Here in Brazil the mountain streams have no fish at all; 70-meter waterfalls kind of limit their travel. It is common to catch large lizards with baited hooks tied to springy tree branches. I haven’t done this personally but plan to try it soon. You can also cover the end of a thin green sapling with strong treble-hooks and drag rodents out of their burrows. I haven’t had the heart to try that either.
I have killed and eaten lizards here in Brazil. They always give you a second shot with a wrist rocket. A pellet rifle is perfect. There’s not too much meat on them but it isn’t bad at all, kind of a white, bland cross between fish and chicken. The ones I got were pretty small but there are many lizards with a foot long body and the Tiú grows to about three feet long.
About the most abundant food source here is insects. There are HUGE termite mounds everywhere and the larvae are edible roasted or boiled. The mounds are easy to tear apart with either a sharp stick or machete. Haven’t tried them. There are HUGE ants with a large white abdomen that the locals fry up and mix with toasted manioc flour. Haven’t tried them either. We also have HUGE grasshoppers. I once ate a South Korean grasshopper that was commercially prepared, not bad. (Note to self: never dare a Korean woman to eat anything) I ate ants in Colorado, they tasted like weak lemon flavored caviar, not bad at all.
The lower forests here abound with bamboo shoots and edible palm heart is easy to find.

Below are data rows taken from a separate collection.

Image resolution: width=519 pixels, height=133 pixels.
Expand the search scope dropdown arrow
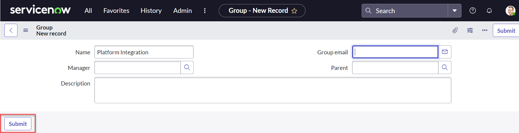click(x=455, y=11)
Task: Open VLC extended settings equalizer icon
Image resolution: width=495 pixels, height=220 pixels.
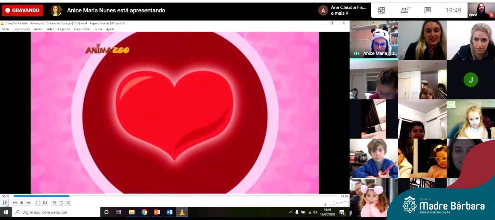Action: click(x=45, y=203)
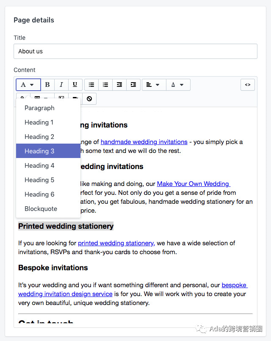The height and width of the screenshot is (341, 271).
Task: Create a numbered list
Action: (x=105, y=84)
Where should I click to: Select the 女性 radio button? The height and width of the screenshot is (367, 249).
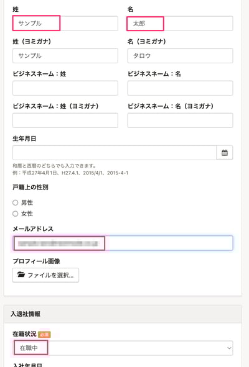[x=16, y=214]
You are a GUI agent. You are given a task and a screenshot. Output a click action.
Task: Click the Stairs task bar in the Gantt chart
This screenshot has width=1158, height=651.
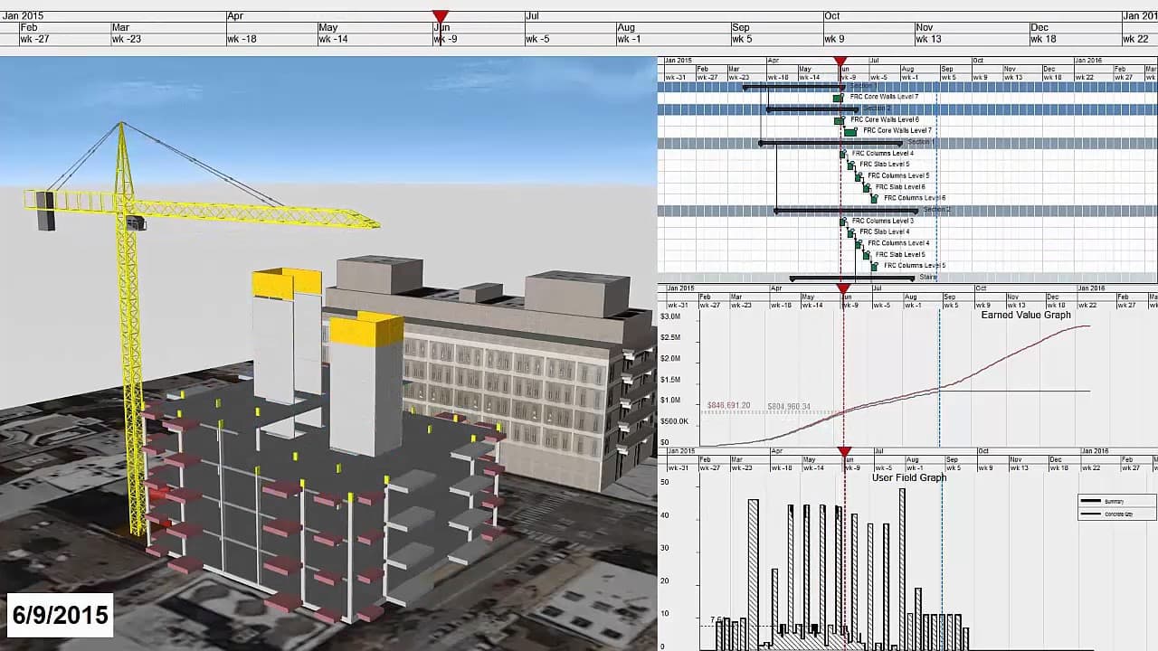pyautogui.click(x=850, y=278)
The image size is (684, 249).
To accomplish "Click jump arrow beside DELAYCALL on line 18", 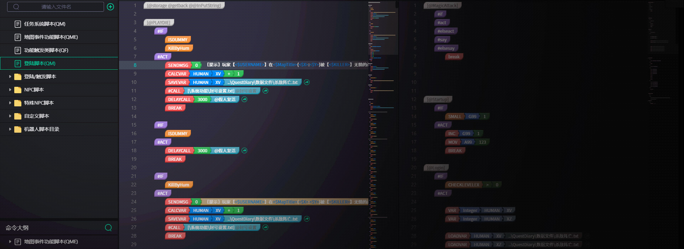I will [x=244, y=150].
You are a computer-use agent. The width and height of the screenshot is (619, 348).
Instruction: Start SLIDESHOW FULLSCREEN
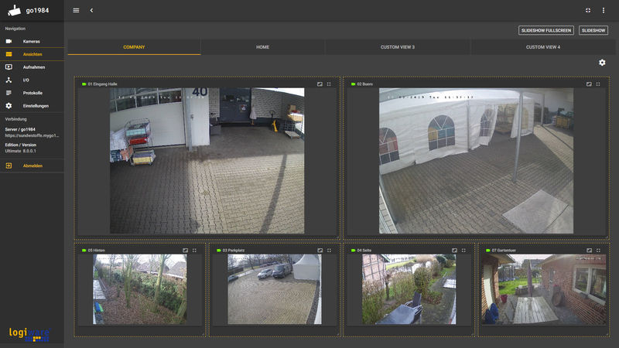point(546,30)
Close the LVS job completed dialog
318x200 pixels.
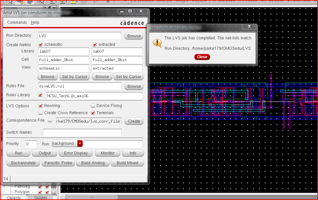(202, 57)
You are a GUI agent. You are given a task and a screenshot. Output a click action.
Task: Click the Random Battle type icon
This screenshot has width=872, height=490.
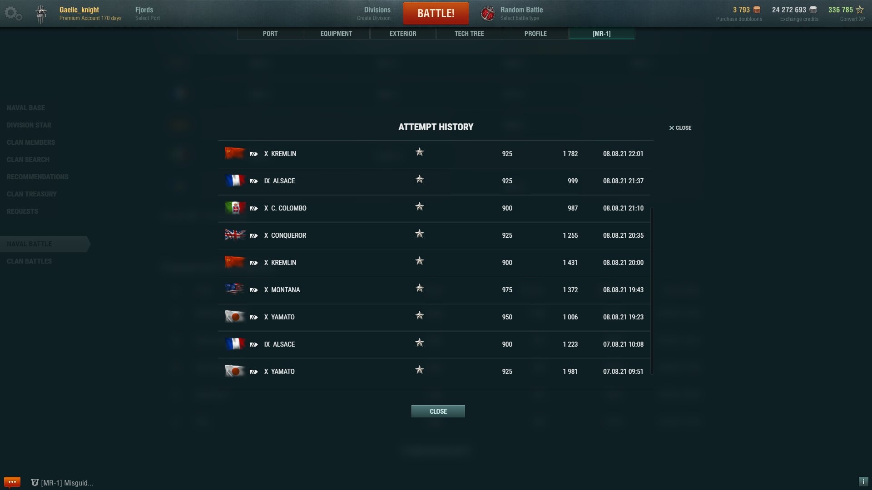point(488,14)
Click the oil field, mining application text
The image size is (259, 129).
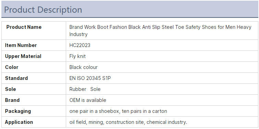128,122
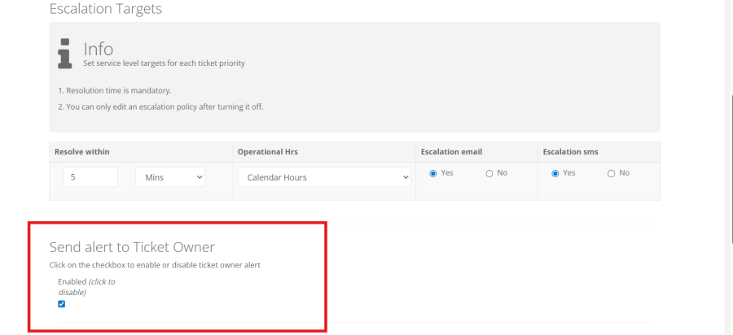733x335 pixels.
Task: Click the Escalation sms column header
Action: (x=571, y=152)
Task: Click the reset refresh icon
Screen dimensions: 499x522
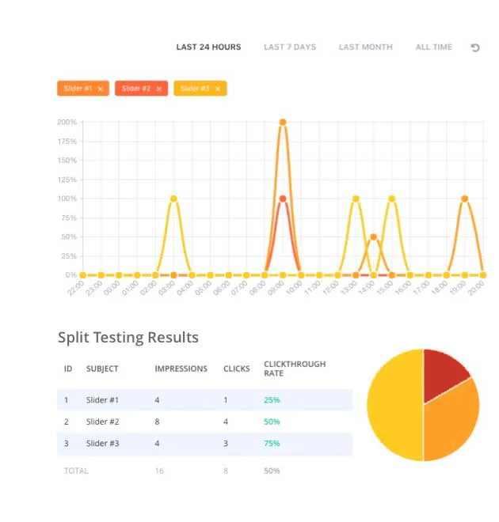Action: point(475,47)
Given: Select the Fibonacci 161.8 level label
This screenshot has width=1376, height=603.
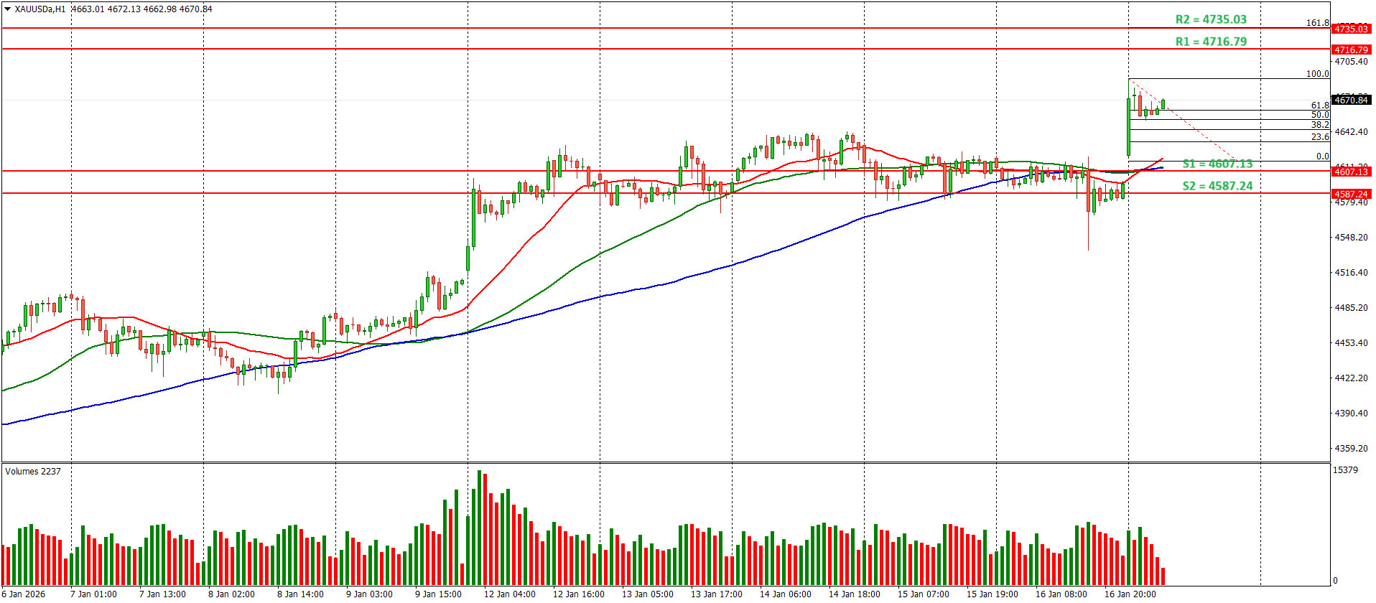Looking at the screenshot, I should tap(1317, 23).
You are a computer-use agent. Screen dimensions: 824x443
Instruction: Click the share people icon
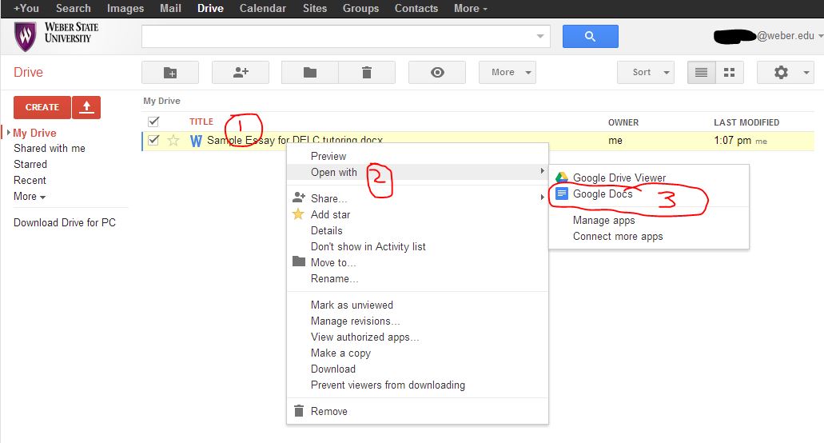240,72
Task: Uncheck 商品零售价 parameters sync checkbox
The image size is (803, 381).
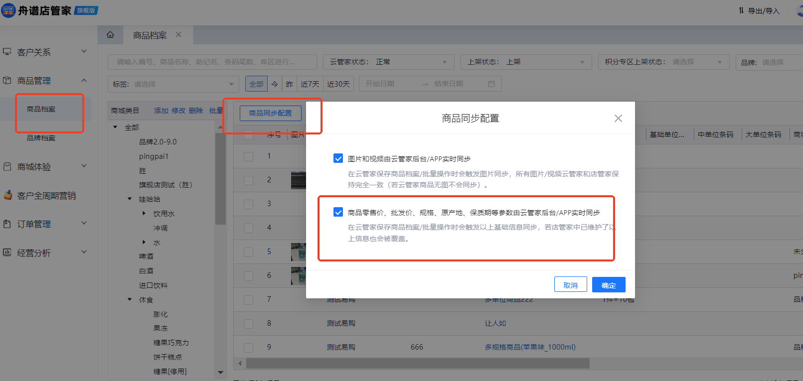Action: coord(338,212)
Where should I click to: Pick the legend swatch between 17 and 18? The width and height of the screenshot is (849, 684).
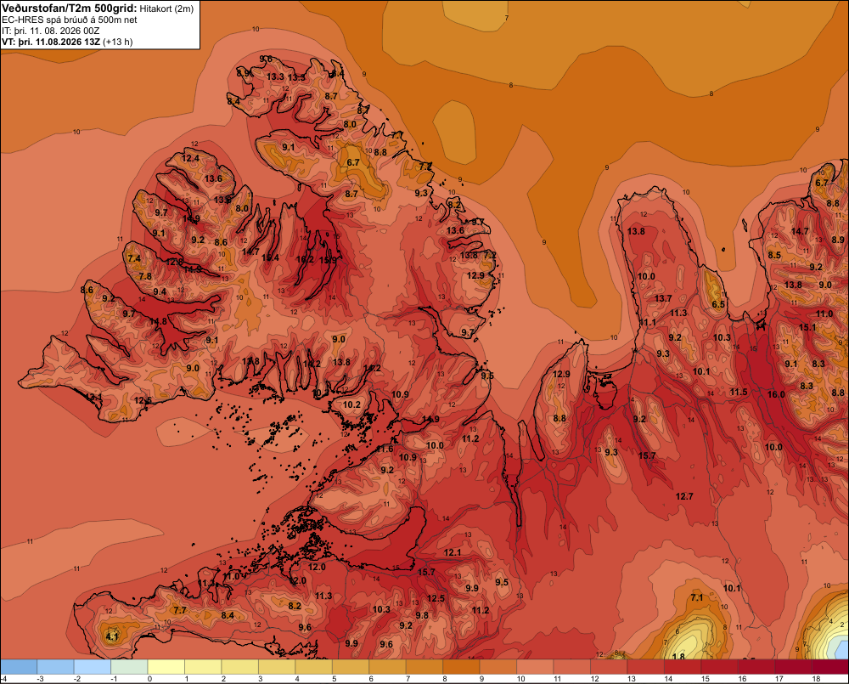pos(793,667)
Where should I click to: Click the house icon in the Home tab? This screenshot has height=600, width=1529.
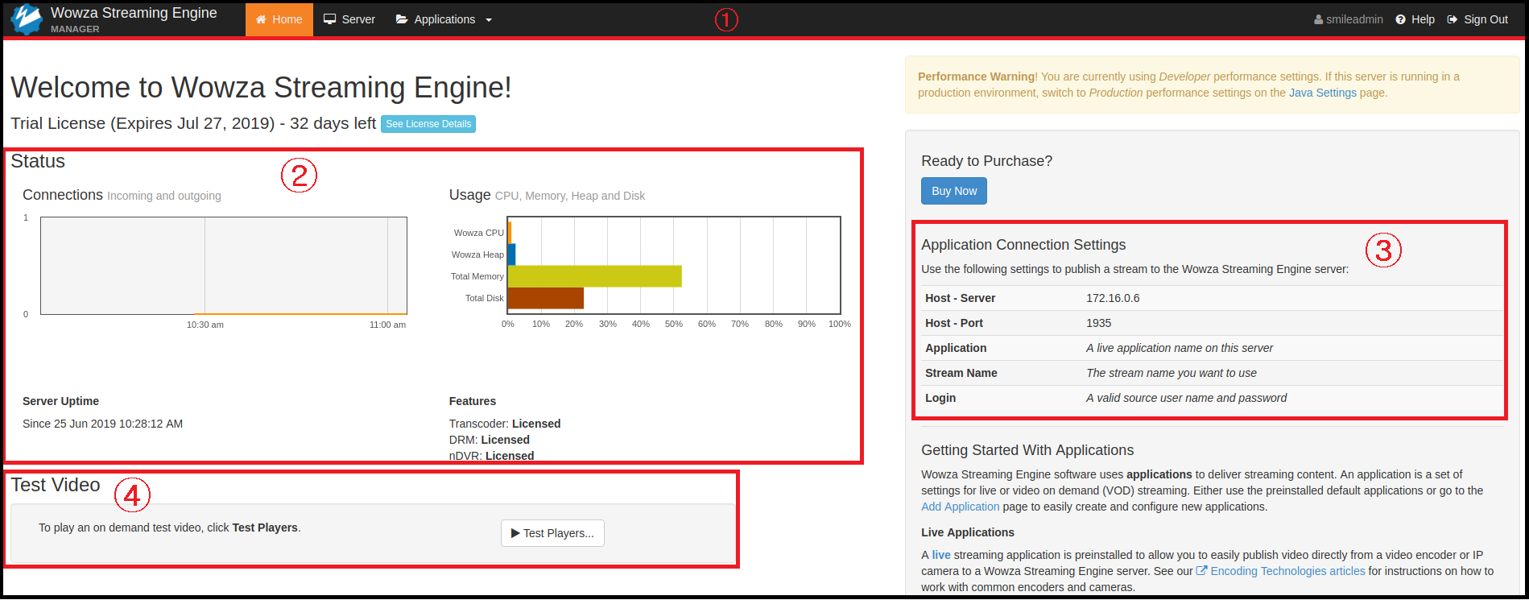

Ancient home sites are a regular grocery store of edible fruits such as mango, guava (goiaba) and jabuticaba (like a grape growing on a tree trunk). Old homesteads are easy to locate due to the mature mango and bamboo groves nearby. Just follow the little bare footprints in the dust. Mac
Three members of the group had bought fishing licenses and had regular fishing tackle. They caught eight walleye each day and each day they caught bigger fish. We also ate freshwater clams, crayfish, and a few chipmunks we found “getting stoned” on the beach. (not us the rodents!). The fishing tackle saved the trip. We should have run out a few trotlines at night but we were pretty sure that was illegal. A slingshot would have bagged us some squirrels, also illegal. The chipmunks… they were just getting stoned on the wrong beach.
I give food-gathering resources a pretty low priority. I do carry snare wire but have never snared an animal with it under survival conditions. I also carry a skein of #4 waxed line that is good for making snares and cage type bird traps although I have never trapped with it. I know how to make traps and snares and have done so with regular leg-hold traps as a kid. I have used snares to catch problem squirrels but ended up resorting to the .22 to really take care of the problem.
My PSK fishing kit has come in handy several times when we came across streams with fish in them. During my misspent youth we would snag ducks on a creek near our “fort” with small corn-baited hooks tied to short, log drags. You watch until a duck is hooked and then approach and get him quick before he breaks away.
Many times I have packed in to remote streams with the intention of actually fishing and taken along a pack sized graphite rod and mini-reel. It makes it easier but I can’t say I get more fish that way.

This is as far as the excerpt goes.